== AVAILABLE DATA ==
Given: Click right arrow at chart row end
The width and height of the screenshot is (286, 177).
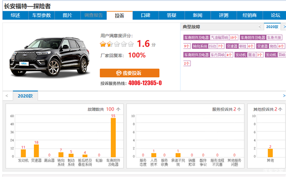Looking at the screenshot, I should [x=283, y=95].
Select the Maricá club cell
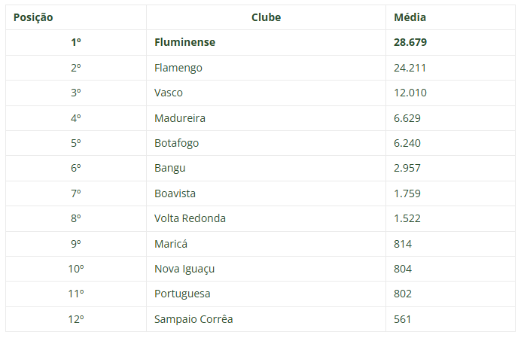521x338 pixels. point(170,244)
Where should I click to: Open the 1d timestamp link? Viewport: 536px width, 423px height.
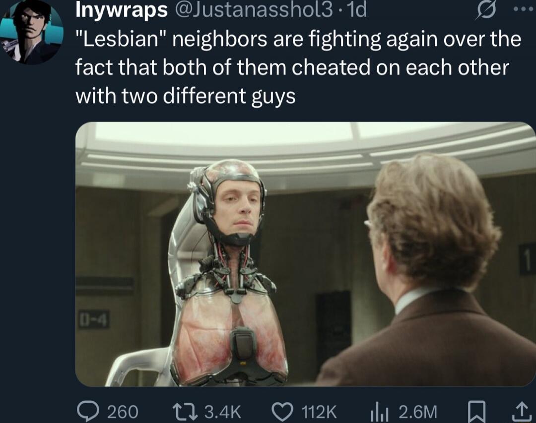[356, 10]
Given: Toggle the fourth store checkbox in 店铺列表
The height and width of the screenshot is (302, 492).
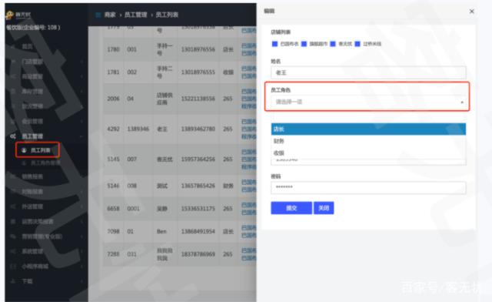Looking at the screenshot, I should coord(357,44).
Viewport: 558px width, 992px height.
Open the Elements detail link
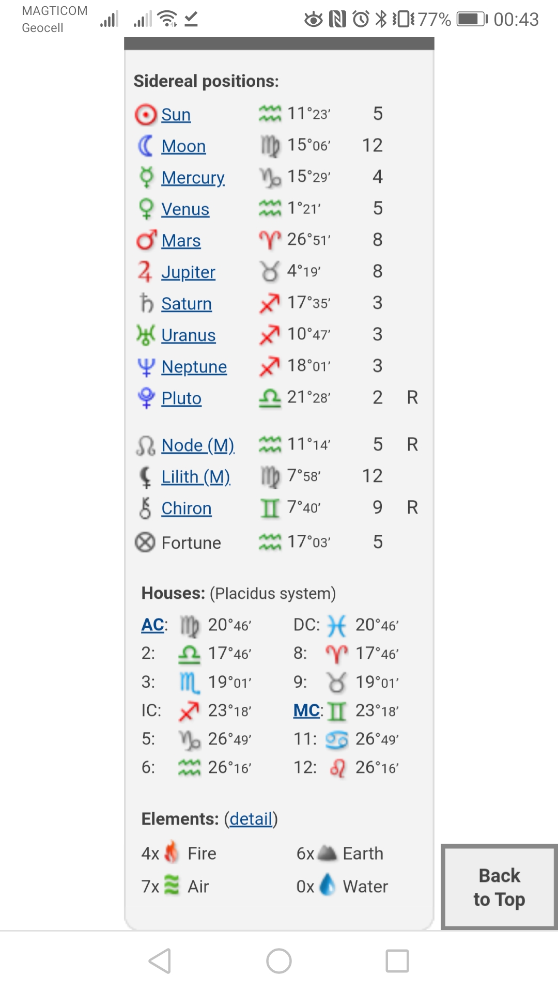pos(251,819)
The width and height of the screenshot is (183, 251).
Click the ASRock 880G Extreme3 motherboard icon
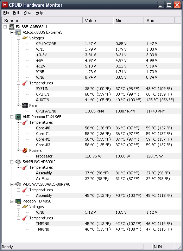[x=18, y=32]
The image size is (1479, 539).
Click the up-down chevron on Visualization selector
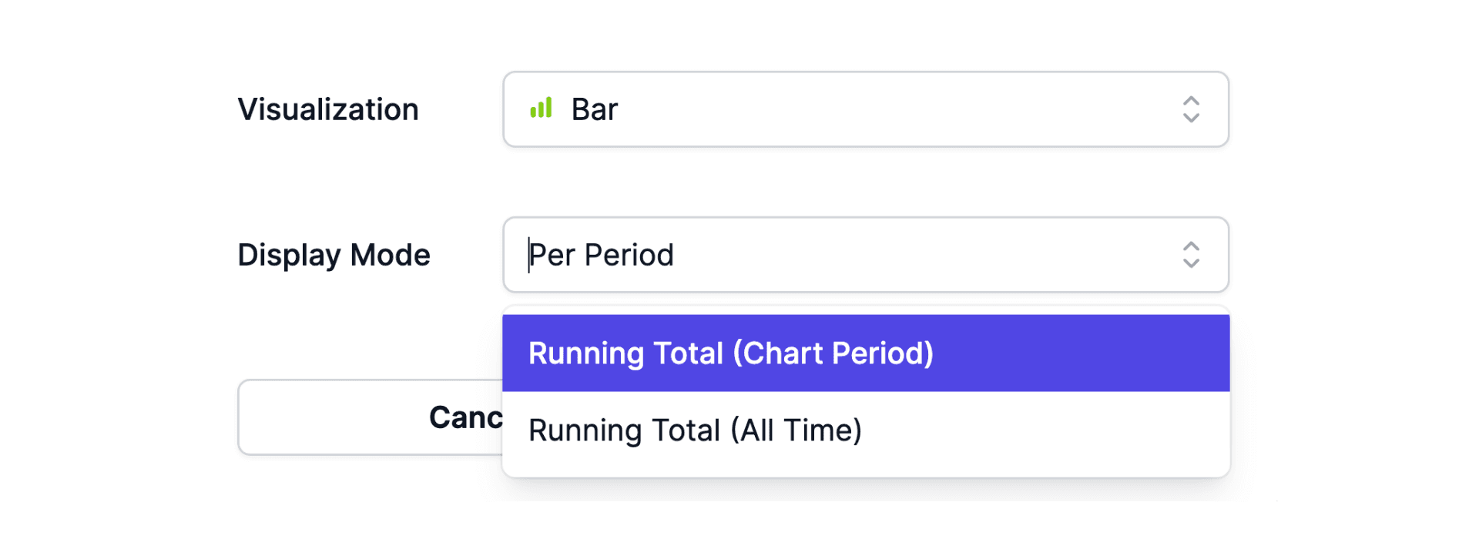1190,109
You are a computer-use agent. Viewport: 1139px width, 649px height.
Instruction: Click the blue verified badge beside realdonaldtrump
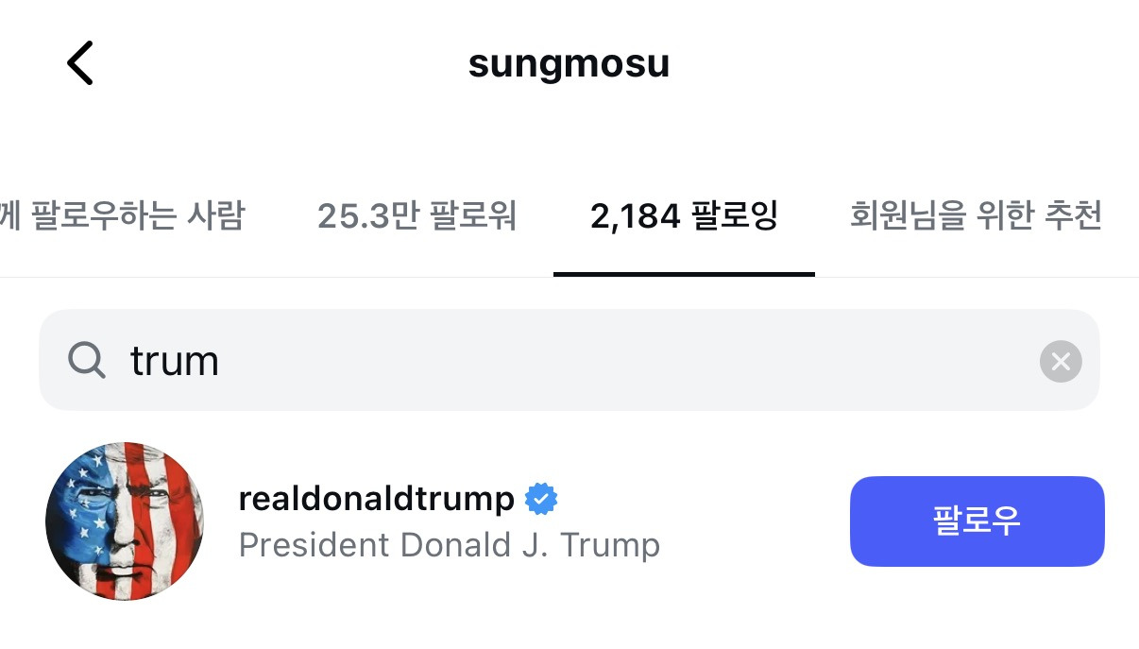tap(541, 499)
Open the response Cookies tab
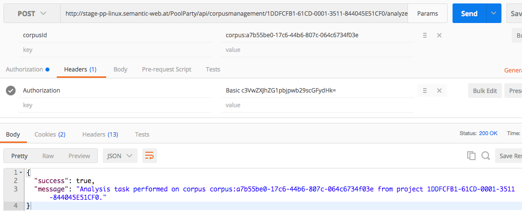The width and height of the screenshot is (522, 211). 50,134
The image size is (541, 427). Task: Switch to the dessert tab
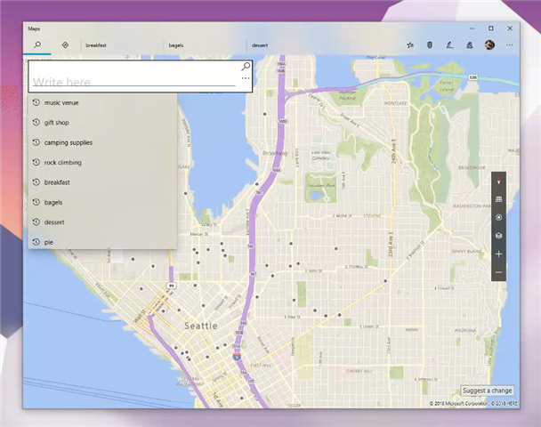tap(260, 44)
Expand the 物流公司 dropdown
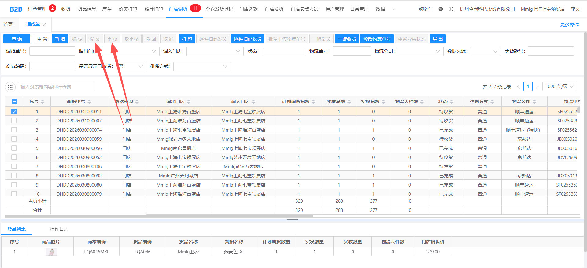This screenshot has height=268, width=587. (x=420, y=51)
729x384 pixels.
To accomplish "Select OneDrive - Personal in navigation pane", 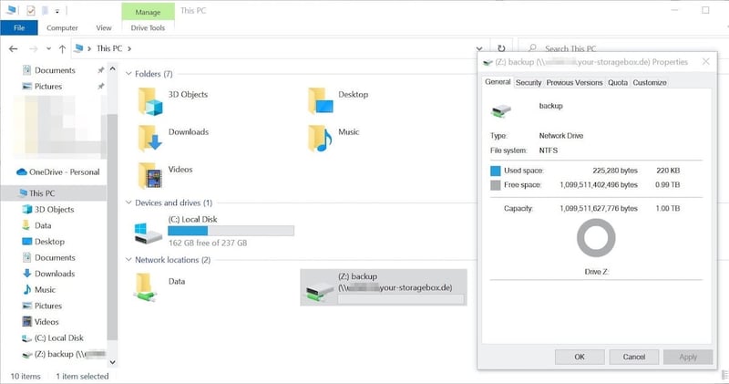I will click(x=64, y=171).
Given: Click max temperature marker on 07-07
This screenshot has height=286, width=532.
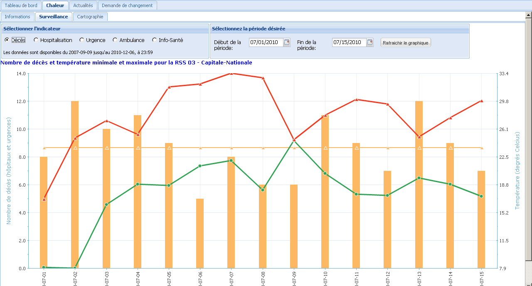Looking at the screenshot, I should (232, 73).
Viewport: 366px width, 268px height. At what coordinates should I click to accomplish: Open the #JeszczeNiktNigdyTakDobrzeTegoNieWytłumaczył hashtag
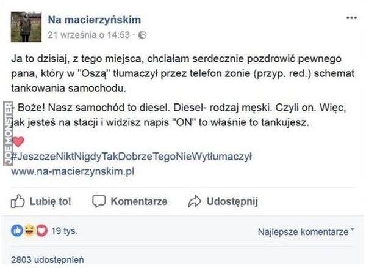pyautogui.click(x=131, y=157)
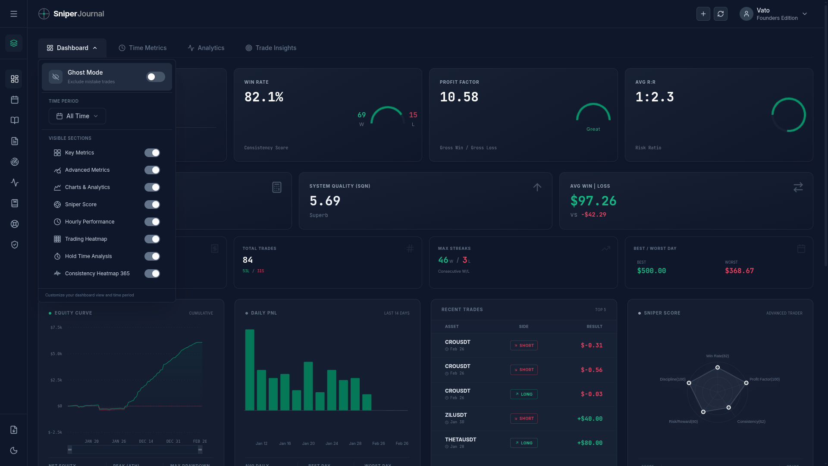Open calendar icon in left sidebar
828x466 pixels.
15,100
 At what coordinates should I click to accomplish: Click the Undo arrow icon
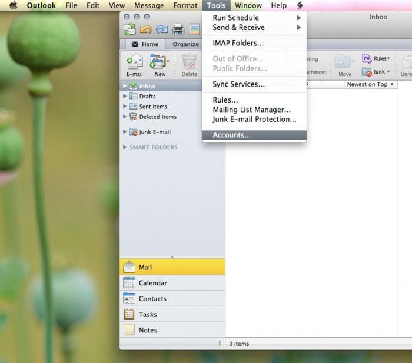[x=146, y=29]
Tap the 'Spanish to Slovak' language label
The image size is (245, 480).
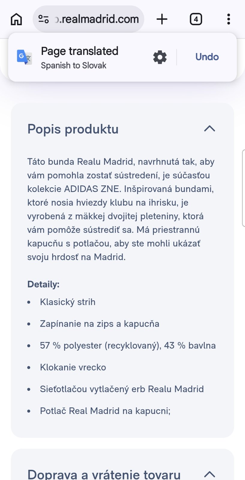(73, 65)
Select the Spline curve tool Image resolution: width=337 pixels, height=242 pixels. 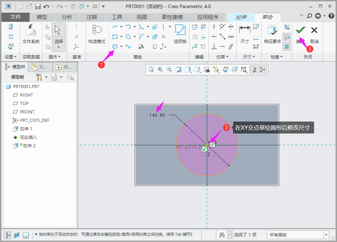(x=128, y=46)
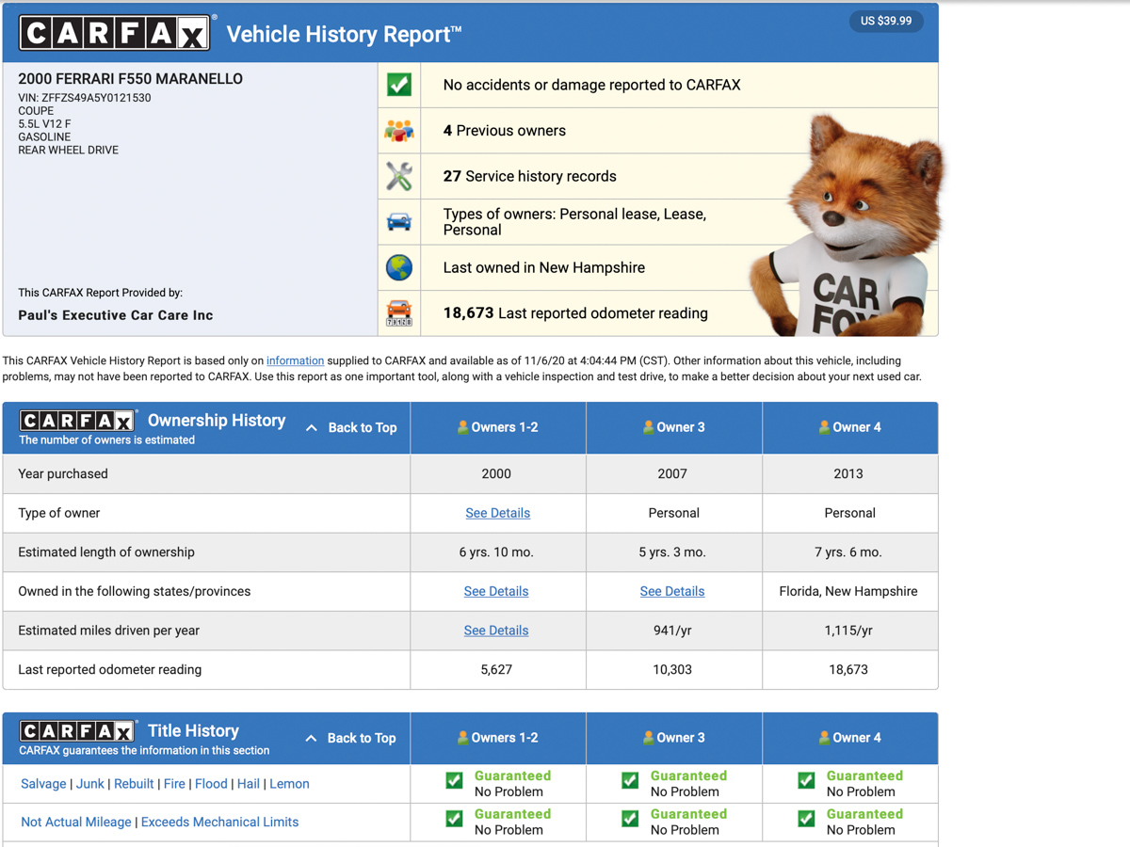Click the CARFAX logo in top header

115,34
===
> _WHAT IS EXPECTED_
Beginning with the first line of the entries above, repeat each line word for word until the line with "729x384 pixels." has been given too. Omit the pictures.

> _SOLUTION_
Given: Click right arrow at chart row end
The width and height of the screenshot is (286, 177).
Looking at the screenshot, I should [x=283, y=95].
Select the Maricá club cell
521x338 pixels. point(170,244)
Where should I click to: Open the 1d timestamp link? Viewport: 536px width, 423px height.
[356, 10]
Given: Toggle the fourth store checkbox in 店铺列表
The height and width of the screenshot is (302, 492).
Looking at the screenshot, I should coord(357,44).
Viewport: 558px width, 992px height.
Open the Elements detail link
pos(251,819)
The width and height of the screenshot is (183, 251).
Click the ASRock 880G Extreme3 motherboard icon
[x=18, y=32]
The image size is (1479, 539).
Click the up-down chevron on Visualization selector
1190,109
You are a computer-use agent. Viewport: 1139px width, 649px height.
Instruction: Click the blue verified badge beside realdonaldtrump
tap(541, 499)
Open the response Cookies tab
The width and height of the screenshot is (522, 211). 50,134
The image size is (541, 427). Task: Switch to the dessert tab
tap(260, 44)
Expand the 物流公司 dropdown
This screenshot has height=268, width=587. (x=420, y=51)
729x384 pixels.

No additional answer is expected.